Environmental and behavioral controls on juvenile Chinook salmon migration pathways in the Columbia River estuary

Katherine J. Morrice, António M. Baptista, Brian J. Burke

Research output: Contribution to journalArticlepeer-review

11 Scopus citations


Juvenile Chinook salmon population dynamics in the Columbia River estuary are influenced by physical processes, hatchery practices, and behavioral decision-making. To better understand how environmental forcing and swimming behavior influence estuarine migration and travel times, we developed an individual-based model (IBM) that uses 3-D outputs from a hydrodynamic model to simulate Lagrangian transport as well as swimming and bioenergetics sub-models to simulate active swimming and growth.
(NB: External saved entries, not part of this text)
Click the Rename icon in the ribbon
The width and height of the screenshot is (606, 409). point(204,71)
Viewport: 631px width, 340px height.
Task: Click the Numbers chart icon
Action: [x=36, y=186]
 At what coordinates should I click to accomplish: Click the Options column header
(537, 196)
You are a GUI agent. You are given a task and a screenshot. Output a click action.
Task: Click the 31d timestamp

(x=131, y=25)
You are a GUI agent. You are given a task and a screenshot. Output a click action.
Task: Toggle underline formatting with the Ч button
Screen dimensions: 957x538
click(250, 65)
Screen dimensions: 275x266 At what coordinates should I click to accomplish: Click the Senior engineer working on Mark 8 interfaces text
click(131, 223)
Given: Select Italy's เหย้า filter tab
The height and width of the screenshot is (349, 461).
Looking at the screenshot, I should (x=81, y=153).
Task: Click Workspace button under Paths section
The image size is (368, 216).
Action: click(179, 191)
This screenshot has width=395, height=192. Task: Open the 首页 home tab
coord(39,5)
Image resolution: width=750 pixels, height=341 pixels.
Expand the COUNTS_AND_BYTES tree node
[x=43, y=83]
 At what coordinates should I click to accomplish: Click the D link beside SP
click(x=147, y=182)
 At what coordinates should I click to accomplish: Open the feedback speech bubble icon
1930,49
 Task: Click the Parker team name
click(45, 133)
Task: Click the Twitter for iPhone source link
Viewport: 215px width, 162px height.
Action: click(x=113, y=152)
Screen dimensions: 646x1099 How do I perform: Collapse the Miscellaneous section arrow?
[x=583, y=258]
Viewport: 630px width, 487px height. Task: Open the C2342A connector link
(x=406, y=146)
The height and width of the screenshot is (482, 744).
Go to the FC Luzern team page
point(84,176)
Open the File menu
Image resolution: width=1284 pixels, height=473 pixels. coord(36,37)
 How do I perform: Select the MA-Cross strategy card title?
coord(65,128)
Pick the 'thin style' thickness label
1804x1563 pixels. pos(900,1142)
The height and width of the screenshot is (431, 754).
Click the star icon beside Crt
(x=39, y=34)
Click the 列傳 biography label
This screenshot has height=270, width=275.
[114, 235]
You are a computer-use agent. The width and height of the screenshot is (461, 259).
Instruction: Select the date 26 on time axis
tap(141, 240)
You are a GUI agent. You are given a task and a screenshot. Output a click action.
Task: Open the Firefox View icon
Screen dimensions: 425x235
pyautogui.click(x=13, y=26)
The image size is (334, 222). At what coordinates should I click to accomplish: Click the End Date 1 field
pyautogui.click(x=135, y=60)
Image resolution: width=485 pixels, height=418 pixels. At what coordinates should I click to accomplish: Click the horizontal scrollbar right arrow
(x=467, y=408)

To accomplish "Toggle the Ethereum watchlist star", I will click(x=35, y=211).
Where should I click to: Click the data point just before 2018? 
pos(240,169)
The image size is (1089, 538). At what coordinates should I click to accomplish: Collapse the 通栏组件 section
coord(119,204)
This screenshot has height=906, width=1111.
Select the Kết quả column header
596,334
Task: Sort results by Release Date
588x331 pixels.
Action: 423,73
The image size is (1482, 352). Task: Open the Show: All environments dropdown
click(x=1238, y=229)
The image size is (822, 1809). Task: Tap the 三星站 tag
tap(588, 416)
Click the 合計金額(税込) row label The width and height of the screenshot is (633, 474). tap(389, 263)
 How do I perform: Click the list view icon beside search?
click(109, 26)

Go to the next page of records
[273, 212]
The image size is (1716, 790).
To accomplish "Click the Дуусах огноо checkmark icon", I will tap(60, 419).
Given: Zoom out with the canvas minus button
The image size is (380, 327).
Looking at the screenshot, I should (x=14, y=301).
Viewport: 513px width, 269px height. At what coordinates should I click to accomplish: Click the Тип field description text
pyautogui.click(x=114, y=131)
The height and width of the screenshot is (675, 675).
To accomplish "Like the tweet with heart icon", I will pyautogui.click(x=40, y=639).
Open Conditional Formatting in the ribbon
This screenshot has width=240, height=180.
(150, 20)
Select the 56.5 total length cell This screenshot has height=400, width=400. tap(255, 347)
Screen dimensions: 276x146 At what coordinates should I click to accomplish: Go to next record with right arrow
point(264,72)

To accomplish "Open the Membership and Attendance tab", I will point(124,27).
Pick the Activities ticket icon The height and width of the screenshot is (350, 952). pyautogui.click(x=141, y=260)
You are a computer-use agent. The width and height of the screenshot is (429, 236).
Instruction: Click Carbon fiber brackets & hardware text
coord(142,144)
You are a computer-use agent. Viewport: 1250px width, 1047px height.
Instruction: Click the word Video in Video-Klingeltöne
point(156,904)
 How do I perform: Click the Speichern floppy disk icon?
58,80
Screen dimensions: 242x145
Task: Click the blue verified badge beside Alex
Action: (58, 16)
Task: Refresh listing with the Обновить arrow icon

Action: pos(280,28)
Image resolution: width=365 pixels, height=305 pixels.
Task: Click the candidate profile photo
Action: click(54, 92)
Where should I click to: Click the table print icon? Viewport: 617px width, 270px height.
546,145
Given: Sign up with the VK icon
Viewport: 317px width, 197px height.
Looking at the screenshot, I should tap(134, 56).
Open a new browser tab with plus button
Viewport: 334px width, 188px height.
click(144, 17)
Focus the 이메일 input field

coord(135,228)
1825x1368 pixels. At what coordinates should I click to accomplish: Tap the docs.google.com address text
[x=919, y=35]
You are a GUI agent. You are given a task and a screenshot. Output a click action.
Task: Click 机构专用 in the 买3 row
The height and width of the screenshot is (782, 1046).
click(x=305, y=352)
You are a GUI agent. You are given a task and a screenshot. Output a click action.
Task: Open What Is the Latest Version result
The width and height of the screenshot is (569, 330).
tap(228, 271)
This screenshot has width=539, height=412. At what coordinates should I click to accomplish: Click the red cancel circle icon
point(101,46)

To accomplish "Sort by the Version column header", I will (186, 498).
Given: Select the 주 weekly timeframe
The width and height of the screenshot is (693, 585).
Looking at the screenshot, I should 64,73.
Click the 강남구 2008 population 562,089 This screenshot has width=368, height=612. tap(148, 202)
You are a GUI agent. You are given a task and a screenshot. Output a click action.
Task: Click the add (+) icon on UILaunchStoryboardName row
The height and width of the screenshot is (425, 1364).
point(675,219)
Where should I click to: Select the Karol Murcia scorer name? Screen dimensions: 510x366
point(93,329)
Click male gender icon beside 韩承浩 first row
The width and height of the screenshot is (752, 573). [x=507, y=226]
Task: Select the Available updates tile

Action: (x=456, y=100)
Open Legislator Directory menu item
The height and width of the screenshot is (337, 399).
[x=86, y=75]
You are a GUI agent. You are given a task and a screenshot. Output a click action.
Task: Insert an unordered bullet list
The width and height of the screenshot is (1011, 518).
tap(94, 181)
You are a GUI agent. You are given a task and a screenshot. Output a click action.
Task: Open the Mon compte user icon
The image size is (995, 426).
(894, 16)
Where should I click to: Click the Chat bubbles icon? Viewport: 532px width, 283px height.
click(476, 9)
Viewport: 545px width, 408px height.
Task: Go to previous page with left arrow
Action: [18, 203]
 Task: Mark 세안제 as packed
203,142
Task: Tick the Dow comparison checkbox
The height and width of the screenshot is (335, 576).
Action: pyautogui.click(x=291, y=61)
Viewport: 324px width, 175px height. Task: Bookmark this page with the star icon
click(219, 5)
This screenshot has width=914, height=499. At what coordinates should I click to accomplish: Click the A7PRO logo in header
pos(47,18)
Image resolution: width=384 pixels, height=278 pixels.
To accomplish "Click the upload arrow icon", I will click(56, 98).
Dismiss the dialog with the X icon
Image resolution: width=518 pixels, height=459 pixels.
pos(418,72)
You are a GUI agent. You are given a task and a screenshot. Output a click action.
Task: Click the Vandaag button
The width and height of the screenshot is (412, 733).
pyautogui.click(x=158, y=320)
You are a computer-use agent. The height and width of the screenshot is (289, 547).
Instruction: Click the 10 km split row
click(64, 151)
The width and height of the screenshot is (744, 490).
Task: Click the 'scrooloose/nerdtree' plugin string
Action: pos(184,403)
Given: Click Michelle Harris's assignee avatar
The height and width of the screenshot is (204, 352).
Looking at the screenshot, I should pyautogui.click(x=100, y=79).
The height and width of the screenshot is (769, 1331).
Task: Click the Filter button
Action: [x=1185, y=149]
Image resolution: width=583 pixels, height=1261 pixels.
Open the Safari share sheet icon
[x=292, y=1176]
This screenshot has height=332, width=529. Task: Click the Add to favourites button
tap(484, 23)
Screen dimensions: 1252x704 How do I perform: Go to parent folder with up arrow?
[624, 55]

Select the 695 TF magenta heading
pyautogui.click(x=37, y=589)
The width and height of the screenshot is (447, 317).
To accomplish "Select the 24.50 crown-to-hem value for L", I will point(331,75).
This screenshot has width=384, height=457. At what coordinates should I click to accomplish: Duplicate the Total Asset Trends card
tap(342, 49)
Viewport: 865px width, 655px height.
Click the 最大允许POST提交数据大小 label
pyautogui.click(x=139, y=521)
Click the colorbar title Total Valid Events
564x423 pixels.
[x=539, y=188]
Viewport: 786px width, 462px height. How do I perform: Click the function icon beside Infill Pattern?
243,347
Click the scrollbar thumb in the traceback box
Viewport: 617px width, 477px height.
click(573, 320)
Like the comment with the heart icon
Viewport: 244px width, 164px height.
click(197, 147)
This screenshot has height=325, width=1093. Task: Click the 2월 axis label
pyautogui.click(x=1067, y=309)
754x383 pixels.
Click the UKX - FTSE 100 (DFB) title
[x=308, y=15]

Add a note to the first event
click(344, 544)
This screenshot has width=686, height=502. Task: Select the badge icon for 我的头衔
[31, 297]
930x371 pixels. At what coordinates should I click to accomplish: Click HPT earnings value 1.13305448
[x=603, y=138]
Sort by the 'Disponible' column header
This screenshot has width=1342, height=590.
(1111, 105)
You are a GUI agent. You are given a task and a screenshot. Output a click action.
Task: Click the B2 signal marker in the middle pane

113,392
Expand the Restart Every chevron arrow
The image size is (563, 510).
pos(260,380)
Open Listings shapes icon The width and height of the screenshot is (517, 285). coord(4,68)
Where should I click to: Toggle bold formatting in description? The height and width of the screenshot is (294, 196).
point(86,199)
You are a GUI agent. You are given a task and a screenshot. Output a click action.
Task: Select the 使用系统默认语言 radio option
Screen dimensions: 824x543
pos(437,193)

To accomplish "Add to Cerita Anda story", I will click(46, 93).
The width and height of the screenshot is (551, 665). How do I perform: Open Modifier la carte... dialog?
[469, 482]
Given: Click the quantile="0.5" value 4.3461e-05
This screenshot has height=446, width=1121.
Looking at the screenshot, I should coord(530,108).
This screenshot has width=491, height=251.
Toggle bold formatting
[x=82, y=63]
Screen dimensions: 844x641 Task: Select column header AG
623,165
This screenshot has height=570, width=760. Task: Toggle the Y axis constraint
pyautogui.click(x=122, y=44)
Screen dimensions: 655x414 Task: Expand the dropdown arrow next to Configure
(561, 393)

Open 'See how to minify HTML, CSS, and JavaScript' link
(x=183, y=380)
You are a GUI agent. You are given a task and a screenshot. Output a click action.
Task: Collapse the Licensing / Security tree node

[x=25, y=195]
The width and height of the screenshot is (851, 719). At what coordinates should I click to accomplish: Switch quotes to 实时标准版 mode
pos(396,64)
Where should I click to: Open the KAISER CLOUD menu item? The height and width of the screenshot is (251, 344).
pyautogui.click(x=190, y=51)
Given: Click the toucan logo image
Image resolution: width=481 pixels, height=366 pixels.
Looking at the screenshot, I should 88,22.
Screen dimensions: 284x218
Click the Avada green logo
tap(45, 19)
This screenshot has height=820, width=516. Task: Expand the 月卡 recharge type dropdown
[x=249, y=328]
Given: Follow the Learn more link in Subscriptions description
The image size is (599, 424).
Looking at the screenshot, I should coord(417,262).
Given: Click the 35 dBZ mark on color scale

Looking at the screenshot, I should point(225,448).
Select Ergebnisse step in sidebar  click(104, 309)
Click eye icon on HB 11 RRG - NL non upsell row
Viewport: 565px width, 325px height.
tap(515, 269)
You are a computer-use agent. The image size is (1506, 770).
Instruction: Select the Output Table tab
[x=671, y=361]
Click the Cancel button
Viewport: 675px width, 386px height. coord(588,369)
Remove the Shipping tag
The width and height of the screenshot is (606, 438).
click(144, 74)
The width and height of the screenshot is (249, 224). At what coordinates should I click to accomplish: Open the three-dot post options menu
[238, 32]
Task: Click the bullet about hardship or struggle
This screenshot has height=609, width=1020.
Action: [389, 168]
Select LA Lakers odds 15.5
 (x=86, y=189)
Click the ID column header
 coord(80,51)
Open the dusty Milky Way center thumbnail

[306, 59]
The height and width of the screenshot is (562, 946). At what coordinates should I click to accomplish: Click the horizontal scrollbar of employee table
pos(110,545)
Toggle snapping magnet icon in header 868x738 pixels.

Simulations were run in 2010 during the migration seasons for yearling and subyearling Chinook salmon. For both life history types, alternative behaviors were simulated, from random walks to behaviors that optimized efficient system migration for yearling Chinook salmon and growth for subyearling Chinook salmon. Simulation results compared well against observed data on travel times and common migration pathways; the simulated travel times for both yearling and subyearling Chinook salmon were within several hours of the observed travel times. In general, residence times and pathways were largely driven by river discharge and the phase of the tide. During periods of greater river discharge, simulated estuarine residence times were reduced and variability across individuals was minimal. The timing of estuarine exit was closely tied to the phase of the tide, with most simulated individuals exiting the system during the ebb phase. While travel times were largely driven by flow velocities, swimming behavior was likewise important. Simulated yearling Chinook salmon behaviors that optimized movement with surrounding flows resulted in reduced estuarine residence times when compared to passive and random walk behaviors. Similarly, simulated subyearling Chinook salmon behaviors that optimized growth directed individuals to shallow peripheral habitats, resulting in longer residence times and higher growth rates. Even if potentially important factors such as predator avoidance were not included, this IBM provides an informative tool to model migration pathways, growth, and residence times of juvenile salmon in an estuarine environment and could be used to inform management decisions by evaluating various scenarios.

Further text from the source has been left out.